Sa dimension fantastique et onirique se double aussi d’une passionnante portée politique. Depuis les Situationnistes et Guy Debord, on sait que le mouvement anabaptiste du début XVIe ne s’est jamais éteint et a perduré jusqu’à nos jours sous différentes formes. Car s’il y est beaucoup question de Dieu et de foi, l’épopée freak de la secte a des résonnances anachroniques préfigurant le marxisme. La querelle théologique se mua rapidement en insurrection politique, les anabaptistes – et Thomas Müntzer en particulier – traînant à leur suite des milliers de paysans à qui étaient promis un partage plus juste de la terre et des richesses. Soulèvement à l’idéologie communiste avant l’heure, cet épisode peut se concevoir comme un événement à contretemps, une révolution des pauvres survenue trop tôt et stoppée dans l’un des pires bains de sang dont l’homme fut capable. Dans Lipstick Traces (Gallimard), Greil Marcus retrace d’ailleurs brillamment le lien qui unit les hérétiques de l’Humanisme aux soubresauts les plus violents de l’Histoire, de la Commune du XIXe aux saillies punk des années 1970. Il y raconte surtout l’histoire de Jean de Leyde, un confrère de Thomas Müntzer (il fera d’ailleurs l’objet du dernier volume de « La Passion »), qu’il compare à John Lydon, l’un de Sex Pistols. Au-delà de la singulière paronymie, les rapprochements sont troublants, puisqu’on retrouve de l’un à l’autre le même défi aux autorités les plus hautes, et la même tendance à se détruire corps et âme pour arriver à un résultat identique : une libération de la manière la plus radicale qui soit.

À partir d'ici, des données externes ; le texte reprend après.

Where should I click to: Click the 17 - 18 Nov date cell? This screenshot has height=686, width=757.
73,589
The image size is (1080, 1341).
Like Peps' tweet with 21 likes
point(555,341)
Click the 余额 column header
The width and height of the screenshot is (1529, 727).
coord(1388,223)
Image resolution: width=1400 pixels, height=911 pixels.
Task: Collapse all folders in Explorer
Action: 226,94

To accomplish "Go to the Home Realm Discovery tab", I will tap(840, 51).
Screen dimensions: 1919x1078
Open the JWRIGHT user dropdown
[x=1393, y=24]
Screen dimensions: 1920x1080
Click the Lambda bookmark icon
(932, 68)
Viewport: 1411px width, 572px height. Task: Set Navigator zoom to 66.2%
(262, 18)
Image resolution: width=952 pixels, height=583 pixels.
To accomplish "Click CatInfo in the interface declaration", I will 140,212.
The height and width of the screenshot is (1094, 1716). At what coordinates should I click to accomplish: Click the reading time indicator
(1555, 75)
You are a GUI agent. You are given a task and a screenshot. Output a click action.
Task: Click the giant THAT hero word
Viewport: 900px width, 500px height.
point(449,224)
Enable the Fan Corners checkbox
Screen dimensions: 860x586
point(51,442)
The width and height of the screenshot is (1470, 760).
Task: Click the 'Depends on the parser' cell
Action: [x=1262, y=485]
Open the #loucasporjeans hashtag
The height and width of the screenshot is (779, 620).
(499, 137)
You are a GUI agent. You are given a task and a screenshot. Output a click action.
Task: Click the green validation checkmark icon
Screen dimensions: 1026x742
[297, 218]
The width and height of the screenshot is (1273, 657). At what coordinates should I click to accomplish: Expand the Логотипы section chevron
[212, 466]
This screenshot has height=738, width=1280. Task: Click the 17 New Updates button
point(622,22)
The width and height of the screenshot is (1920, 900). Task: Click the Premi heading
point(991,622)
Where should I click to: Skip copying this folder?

Le sous-titre du livre de Debord était Une Histoire secrète du vingtième siècle. Or, c’est finalement de cela ou presque qu’il s’agit dans « La Passion ». Vandermeulen et Ambre semblent y parler secrètement de notre époque : austérité économique, indécence politique, insurrection, fanatisme, angoisse et désespoir millénariste ne sont-ils les caractéristiques de nos ces temps agités ? Les auteurs racontent ainsi le destin de toutes les révolutions, à l’image du parcours narratif de Thomas Müntzer : nées dans la souffrance, dans l’odeur des charniers d’une épidémie tant virale qu’idéologique, elles s’achèvent dans une souffrance plus grande encore, au milieu de l’ossuaire apocalyptique d’un génocide d’état.
Une pincée de Bosch, une goutte de Huysmans (période Là-bas pour ses épisodes à propos de Gilles de Rais), une cuillère à café de Debord et quelques litres d’une encre noire comme les ténèbres : telle est la belle et effroyable recette de Thomas Müntzer, bréviaire de notre monde vacillant au bord du gouffre.